Иван изменился в лице, глубокие складки залегли у его губ. Он мог вымолвить только:

— Спасибо, век не забуду, товарищ следователь. Когда Иван Мельников ушел, я устало опустился на диван. В кабинет почти вбежал оперуполномоченный уголовного розыска Сашин:

— Неправильно, неправильно, задержать надо Ивана Мельникова, работать с ним — скажете…

— Никаких оснований для задержания нет. Время допроса истекло, пора отпустить домой.

— Ну, тогда нам поручили бы… За Иваном надо посмотреть, может быть, удастся найти пистолет.

— Нет, этого делать нельзя. Я оказал ему доверие. Не такой он человек, чтобы подвести. Если узнает, что мы оказали ему доверие только на словах, то этим нанесем ему большую травму, да и пистолета нам не видать. Опытные следственные работники говорят: тот, кто утратил доверие к людям, не может быть следователем. Это правильно, не так ли?

Я простился с оперуполномоченным и уехал домой, едва успев на последний поезд метрополитена.

…Работа в уголовном розыске начиналась в 10 часов утра. Но мне не хотелось на следующий день приходить раньше… А когда шел по коридору в кабинет — мне казалось, что все сотрудники смотрят на меня и думают: «эх, упустил…»

В 10 часов 15 минут зазвонил телефон:

— Ну как, следователь, пришел Иван Мельников? — спрашивал начальник следственного отдела.

— Нет, еще не пришел, — ответил я и не удивился, что сделал ударение на слове «еще».

Опять телефонный звонок. Трубку поднимать не хотелось.
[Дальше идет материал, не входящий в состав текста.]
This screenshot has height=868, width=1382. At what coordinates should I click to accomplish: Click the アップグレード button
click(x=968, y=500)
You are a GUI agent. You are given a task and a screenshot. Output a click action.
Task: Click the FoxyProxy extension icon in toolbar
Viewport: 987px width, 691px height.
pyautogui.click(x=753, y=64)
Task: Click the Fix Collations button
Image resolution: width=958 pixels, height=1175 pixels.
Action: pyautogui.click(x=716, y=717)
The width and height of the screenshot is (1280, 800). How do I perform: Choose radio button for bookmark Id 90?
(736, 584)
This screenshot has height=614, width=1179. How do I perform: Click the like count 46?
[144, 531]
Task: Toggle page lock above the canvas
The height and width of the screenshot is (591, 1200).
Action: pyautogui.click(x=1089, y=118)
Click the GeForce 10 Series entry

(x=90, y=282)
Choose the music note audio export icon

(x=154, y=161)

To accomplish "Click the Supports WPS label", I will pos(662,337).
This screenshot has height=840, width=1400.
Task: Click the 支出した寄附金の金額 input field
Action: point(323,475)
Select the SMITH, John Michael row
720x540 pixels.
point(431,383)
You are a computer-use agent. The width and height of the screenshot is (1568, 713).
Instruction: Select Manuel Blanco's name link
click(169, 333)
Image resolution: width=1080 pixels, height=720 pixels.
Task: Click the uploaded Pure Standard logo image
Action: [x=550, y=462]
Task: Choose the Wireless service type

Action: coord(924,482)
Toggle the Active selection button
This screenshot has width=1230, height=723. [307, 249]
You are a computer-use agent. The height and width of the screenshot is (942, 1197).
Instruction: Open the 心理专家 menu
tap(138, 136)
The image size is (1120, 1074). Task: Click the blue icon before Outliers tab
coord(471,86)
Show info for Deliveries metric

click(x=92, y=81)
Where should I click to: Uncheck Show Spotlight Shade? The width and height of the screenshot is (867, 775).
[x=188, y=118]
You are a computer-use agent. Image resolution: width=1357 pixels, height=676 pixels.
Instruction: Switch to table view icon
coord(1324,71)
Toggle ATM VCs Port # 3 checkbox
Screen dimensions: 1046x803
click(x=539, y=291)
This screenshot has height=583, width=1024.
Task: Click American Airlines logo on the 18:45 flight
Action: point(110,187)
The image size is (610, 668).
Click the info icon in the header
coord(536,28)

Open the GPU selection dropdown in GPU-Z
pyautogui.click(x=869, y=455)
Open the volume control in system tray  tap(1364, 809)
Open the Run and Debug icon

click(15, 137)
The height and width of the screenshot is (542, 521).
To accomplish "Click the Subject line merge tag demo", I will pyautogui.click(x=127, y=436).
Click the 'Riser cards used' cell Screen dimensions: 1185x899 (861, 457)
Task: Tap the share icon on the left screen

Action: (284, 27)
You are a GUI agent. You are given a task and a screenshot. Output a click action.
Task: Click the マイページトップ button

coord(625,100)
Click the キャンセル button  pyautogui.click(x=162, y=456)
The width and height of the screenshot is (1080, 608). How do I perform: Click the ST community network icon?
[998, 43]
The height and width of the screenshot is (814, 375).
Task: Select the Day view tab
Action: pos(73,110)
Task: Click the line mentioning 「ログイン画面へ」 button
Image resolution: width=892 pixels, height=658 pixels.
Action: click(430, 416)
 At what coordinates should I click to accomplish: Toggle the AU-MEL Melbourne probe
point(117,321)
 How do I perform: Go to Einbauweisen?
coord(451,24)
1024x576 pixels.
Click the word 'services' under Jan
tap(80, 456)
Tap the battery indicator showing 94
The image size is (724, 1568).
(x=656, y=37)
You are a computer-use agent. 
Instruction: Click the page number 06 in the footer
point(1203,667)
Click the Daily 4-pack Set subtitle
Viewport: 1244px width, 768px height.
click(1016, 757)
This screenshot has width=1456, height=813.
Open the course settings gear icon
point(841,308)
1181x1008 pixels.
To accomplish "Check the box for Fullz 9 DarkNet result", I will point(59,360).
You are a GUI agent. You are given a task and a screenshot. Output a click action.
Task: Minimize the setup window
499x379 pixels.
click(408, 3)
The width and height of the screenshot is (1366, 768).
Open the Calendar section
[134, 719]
Но звонок был настойчивым.

— Слушаю вас!

— Товарищ следователь, — говорили из проходной, — к вам пришел Мельников Иван Васильевич, пропустить?

«Пришел-то пришел, но с чем пришел?» — подумал я и не без волнения стал у окна, смотрел на порхающие за окном пушинки снега… и на замороженном стекле невольно рисовал очертания пистолета.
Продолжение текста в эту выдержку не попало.